TaxonSeptember 24th, 2008, 6:05 pm
Site Editor
Plano, TX

Posts: 1297

I believe your caddisfly to be of genus Phryganea, probably P. sayi, but you also have P. cinerea in Maine. In either case, the common name would be Rush Sedge.
Roger Rohrbeck
DkuhnSeptember 25th, 2008, 6:30 am
Posts: 2Thanks for the information Roger.
LitobranchaSeptember 25th, 2008, 6:58 pm
Knoxville TN

Posts: 51
Sure does look like a phryganea or agrypnia but I wonder about the scalloped wings... i've not seen them but there are some limnephilids up y'alls way that have this character. good looking bug.

is hesperophylax around those parts?
TaxonSeptember 26th, 2008, 2:53 am
Site Editor
Plano, TX

Posts: 1297

The Limnephilid with the scalloped wings is Nemotaulius hostilis. However, their wing scalloping is much more exaggerated, and their wing patterning is quite different from Dwight's caddisfly.


Am a bit surprised that you haven't weighed in on this one. Do you think I'm wrong in my belief that Dwight's caddisfly is Phryganea?
Roger Rohrbeck
GONZOSeptember 26th, 2008, 8:25 am
Site Editor
"Bear Swamp," PA

Posts: 1681

For what it's worth (probably not much), I would also guess that this is Phryganea. That said, I certainly defer to Lito's knowledge of caddisflies and would like to learn more about his reservations. Agrypnia can be very similar, but the species listed for ME don't seem likely to me. I would be very surprised if this is Hesperophylax, but when limnephilids enter into the conversation, my eyes glaze over and my brain cramps. :)
CrenoSeptember 26th, 2008, 8:29 pm
Grants Pass, OR

Posts: 296
folks - it has been awhile since I looked at this forum. I would agree this is Phryganea, and perhaps sayi, although it would take a look at the private parts to be really sure. If you have a view of the apex of the hind wing it may help as most P.sayi have a darkened wing apex. Wiggins' phyganeid monograph provides photos of several Phryganea and the wings look pretty similar.

given the thread above I don't see the indication that this critter came from Maine. What did I miss?

While my stuff is all in ETOH where color patterns are usually reduced/lost, the wings of Agrypnia are usually more mottled and I think they all lack the black slashes/stripes in the forewings. In addition to Nemotaulius, some of the western Neophylax have the scalloped forewing apex. And Hesperophylax has a very distinct silver forewing strip.

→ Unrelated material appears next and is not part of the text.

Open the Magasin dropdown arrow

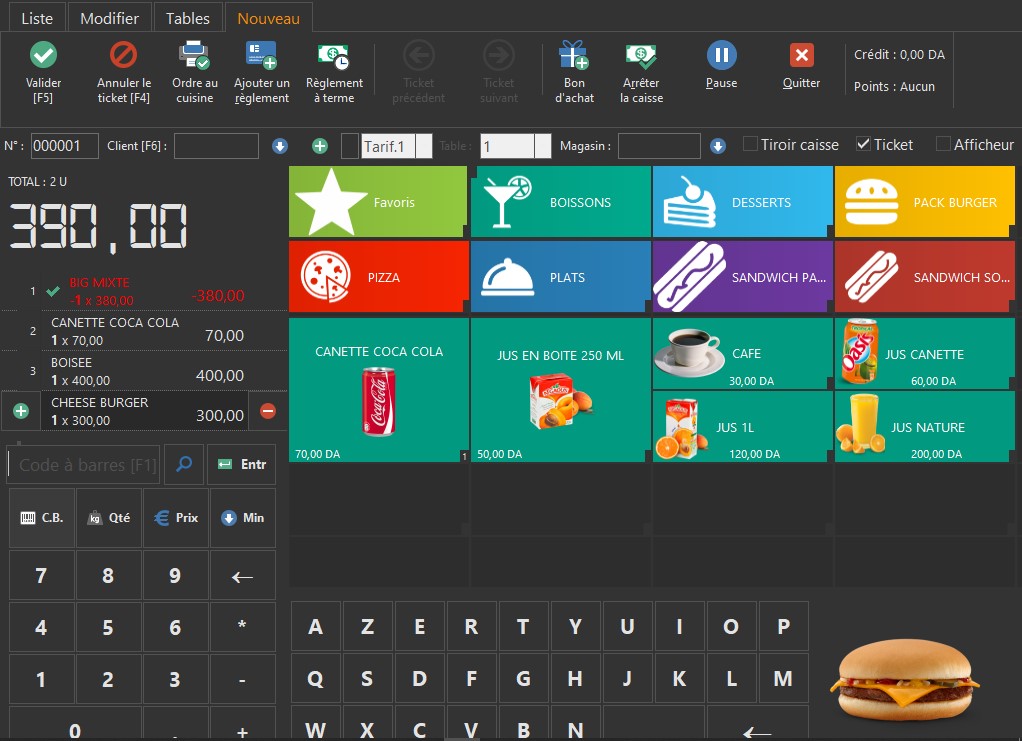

TaxonSeptember 26th, 2008, 10:06 pm
Site Editor
Plano, TX

Posts: 1297

given the thread above I don't see the indication that this critter came from Maine. What did I miss?

There was no indication in the thread that either the critter or its photographer was from Maine. So, I googled Dwight Kuhn photography, discovered Dwight resides in Dexter, Maine, and made an assumption that he had probably taken the photo in-state. When offering an id opinion based on a single photo and little other information, it is generally necessary to employ to some rather extreme strategies, which rarely involve use of dichotomous keys.

Roger Rohrbeck
GONZOSeptember 30th, 2008, 11:05 pm
Site Editor
"Bear Swamp," PA

Posts: 1681

P. cinerea seems to be far more widely distributed and collected in Maine than P. sayi. What was your reason for suggesting sayi as the probable species?
TaxonOctober 1st, 2008, 8:30 am
Site Editor
Plano, TX

Posts: 1297
Hi Lloyd-

As I recall, it was the several weeks later emergence of P. sayi, which make it somewhat more likely to still be around.
Roger Rohrbeck
CrenoOctober 1st, 2008, 11:58 am
Grants Pass, OR

Posts: 296
Photo submitted in September means it was taken is September? I guess that is another one of those assumptions taken to place a species name on a photo.

Taxon's comment on not using keys reminds me of a very old quote I saw someplace that I expect is still quite appropriate. Goes something like this....

Keys are made by folks who don't need them for folks who cannot understand them.

Having tried to make several fairly complex keys over the years, I totally understand the utter frustration of trying to simply state a truly complex distinction. The last couplets are the easiest and they get much tougher as you go toward the front of the key. Until the NA authors convert to the tabular approach they are a necessary evil for the inexperienced. But, they will always remain a treasure trove of valuable information for the experienced.